A few minutes before Anthony Albanese took the stage in Canberra for a major speech about the war on Iran on Thursday, the world had just watched Donald Trump give a terrifying address from the White House.
Over a month into a war he chose to launch, Trump rambled and raved, without defining any clear objective, or clear reason for the war, and said he’d already won and it would be over soon, but also only when his “objectives are fully achieved”.
The world saw an unhinged man, high on memes of himself rendered by AI into a futuristic god emperor, spliced with footage of bombs being dropped, oblivious that the United States has lost the leverage to end the war on its terms. He is insulated from reality, risk and consequence and convinced he can bomb an entire country and its population “back to the stone age”, without facing any retaliation from an already decimated enemy.

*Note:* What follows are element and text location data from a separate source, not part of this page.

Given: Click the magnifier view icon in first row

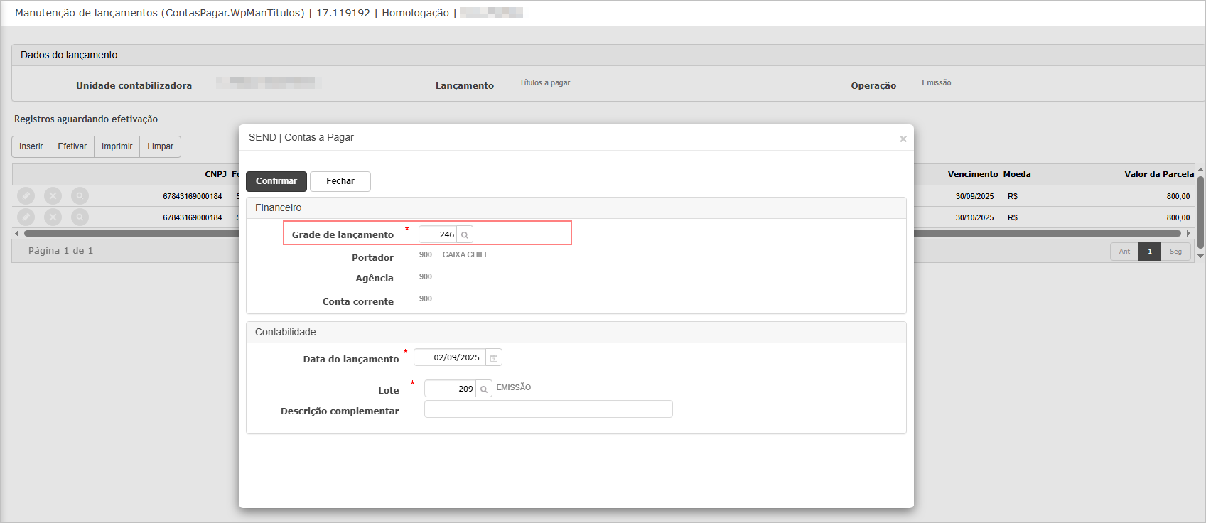Looking at the screenshot, I should 80,196.

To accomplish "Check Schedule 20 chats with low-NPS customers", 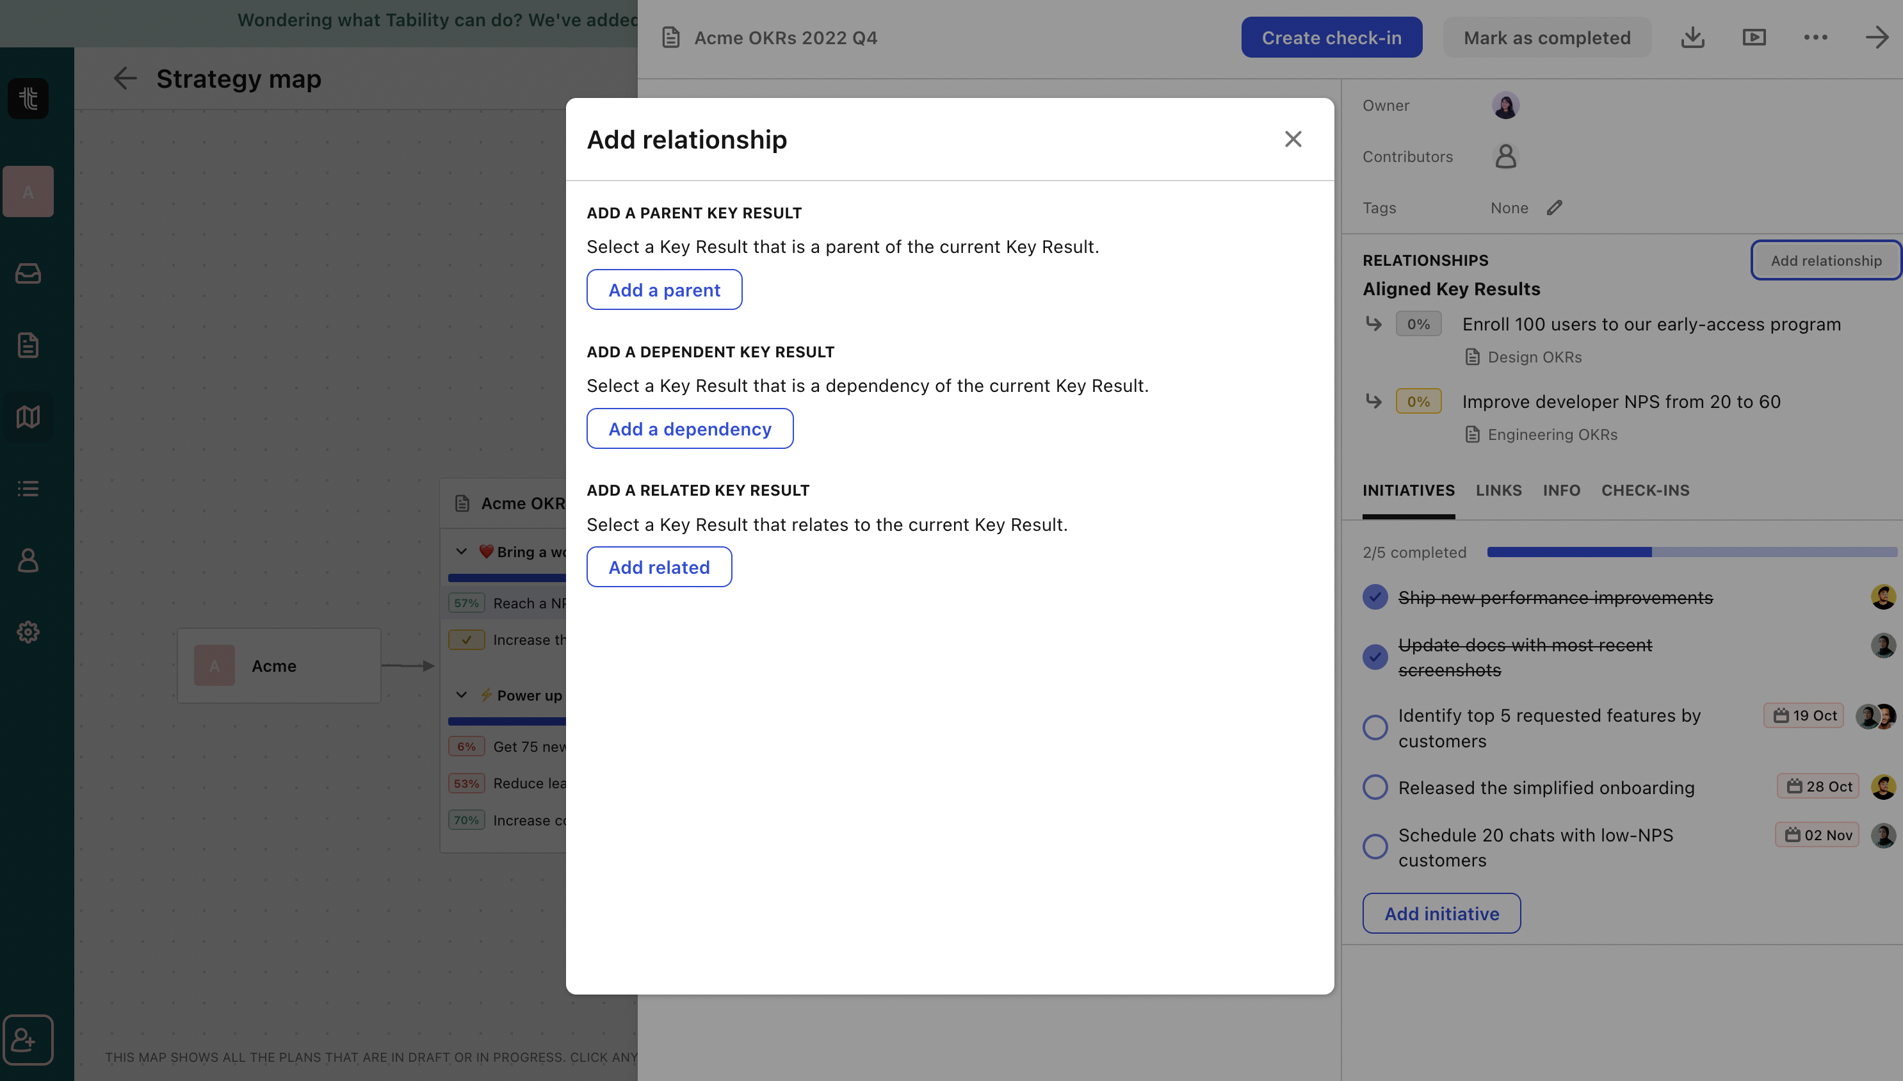I will tap(1375, 846).
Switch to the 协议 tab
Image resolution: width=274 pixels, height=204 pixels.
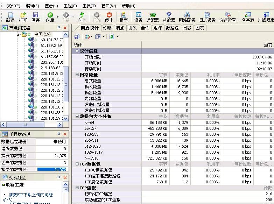click(132, 28)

In fact, Iran can launch as many missiles as ever and can likely make good on the retaliation it has promised: to wipe all Middle Eastern oilfields from the map and cause a global economic meltdown that would make today’s fuel shortage look like a sniffle.

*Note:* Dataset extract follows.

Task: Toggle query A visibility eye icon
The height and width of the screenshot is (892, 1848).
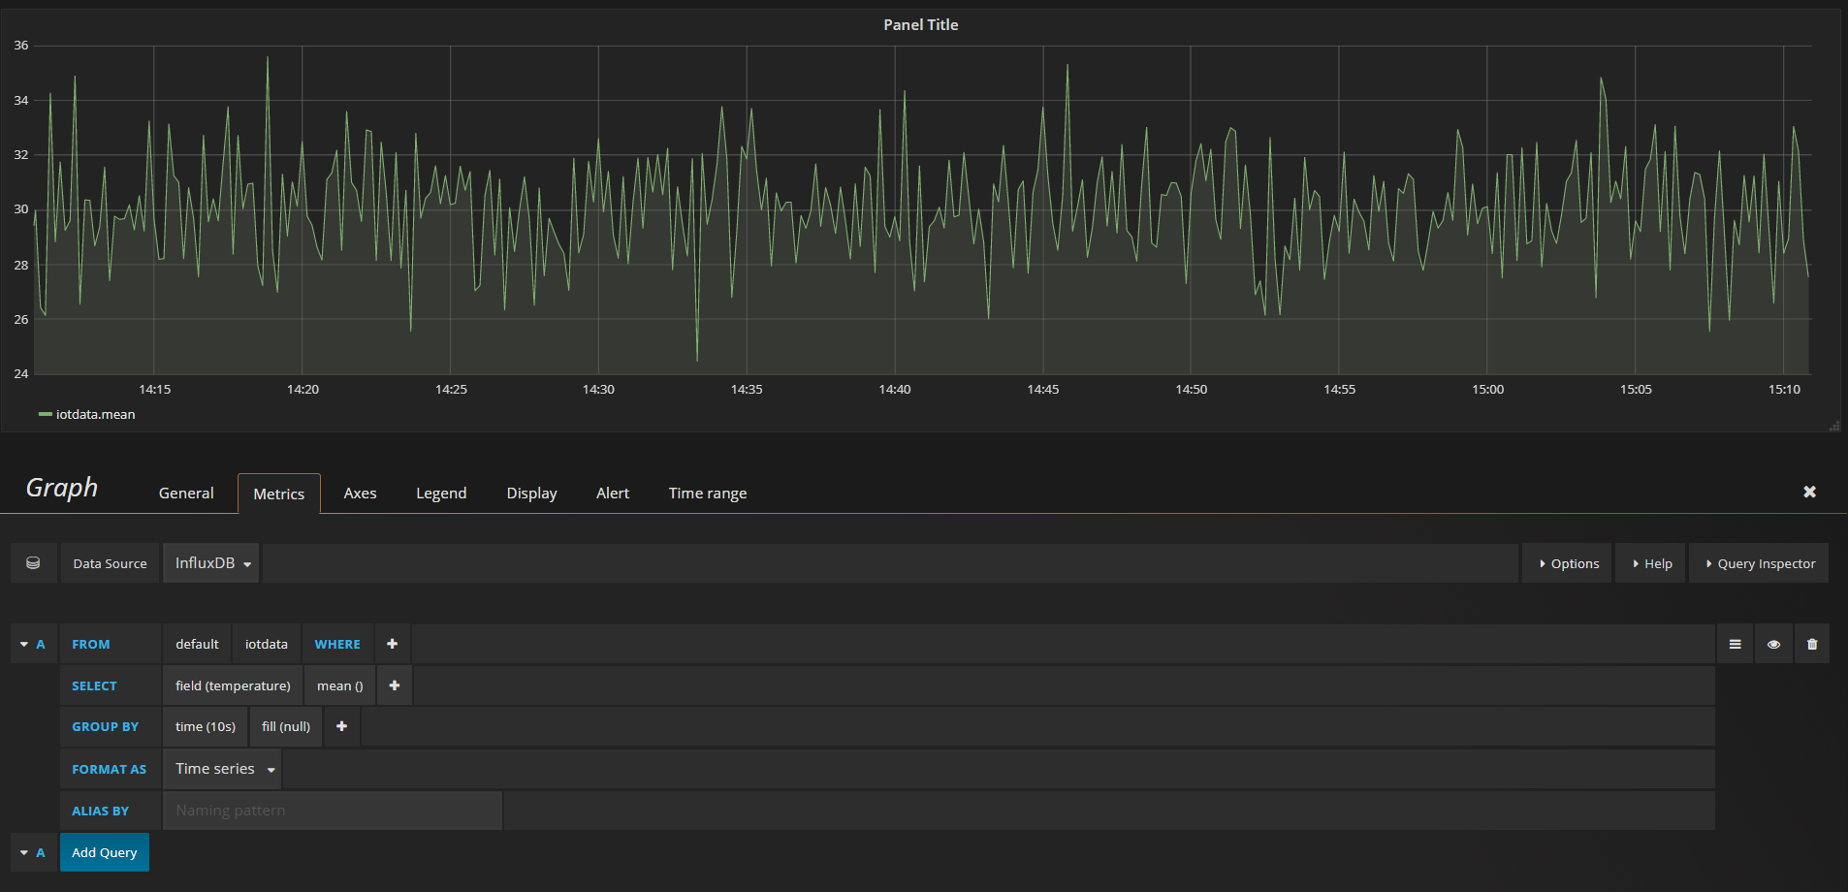Action: [1773, 645]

It was in this context, Anthony Albanese went on stage at the National Press Club.
“We all know the mindset that left Australia exposed to this global shock,” Albanese said, taking a pause to collect himself before continuing.
Speaking just minutes after Trump, the answer did seem obvious: blind subservience to Washington.
“[The mentality] that said it was ok to cut TAFE and training,” Albanese said instead, before rattling off a list of Morrison-era Coalition policies.
Pointing the finger at the Scott Morrison bogeyman from four years ago was not just predictably uninspiring, it exposed how small Albanese has become.
“We cannot control when this conflict in the Middle East will end,” said Albanese.
The media unanimously believed Albanese’s plea of powerlessness and irrelevance in world affairs was made in good faith.